Data extracted from a collection
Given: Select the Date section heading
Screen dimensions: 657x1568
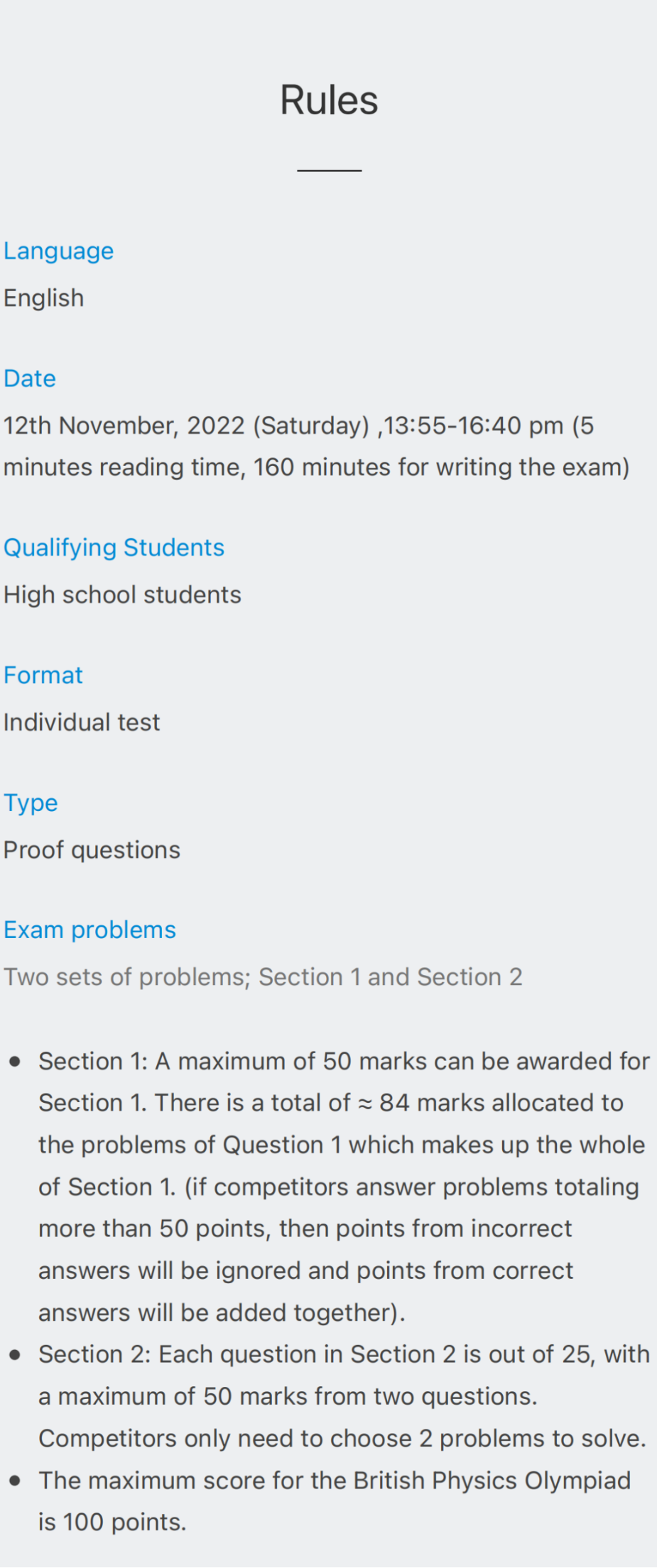Looking at the screenshot, I should click(x=30, y=379).
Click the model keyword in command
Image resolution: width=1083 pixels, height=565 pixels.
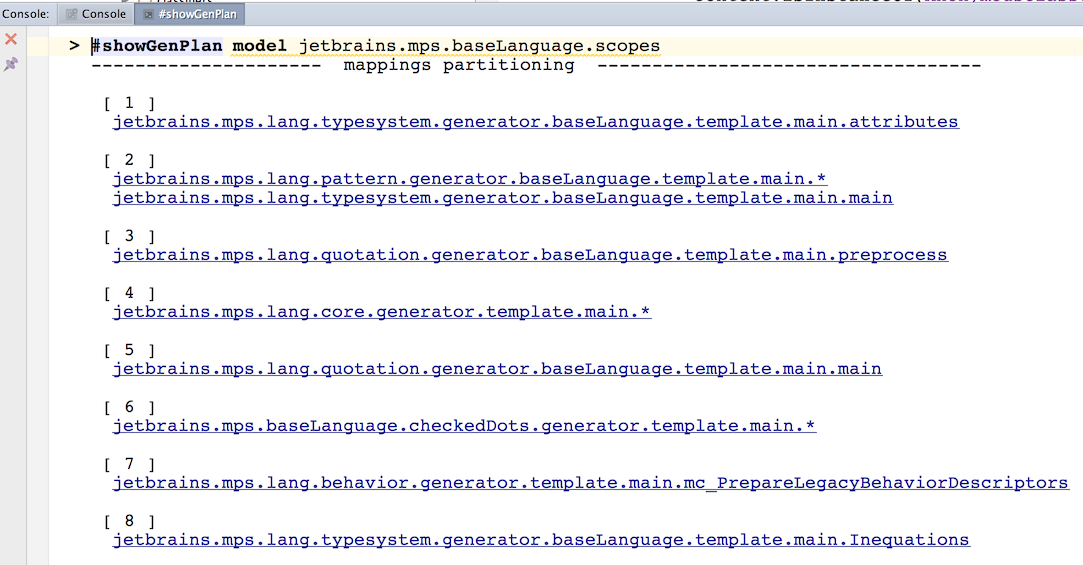click(x=259, y=46)
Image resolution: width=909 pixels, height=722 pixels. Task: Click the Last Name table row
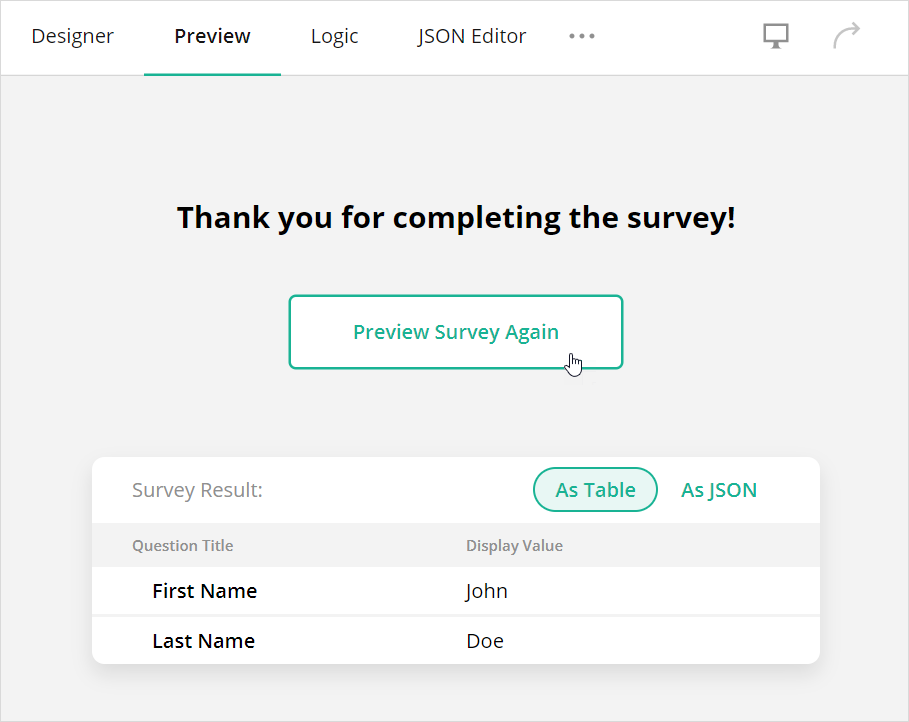[x=203, y=641]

** Exercise requirements **
All of the entries need to be retyped word for word, pictures excluded.

** Task answer **
Given: Select the Date section heading
Screen dimensions: 657x1568
Looking at the screenshot, I should click(x=30, y=379).
Click the model keyword in command
Image resolution: width=1083 pixels, height=565 pixels.
click(x=259, y=46)
Image resolution: width=909 pixels, height=722 pixels. Task: Click the Last Name table row
[x=203, y=641]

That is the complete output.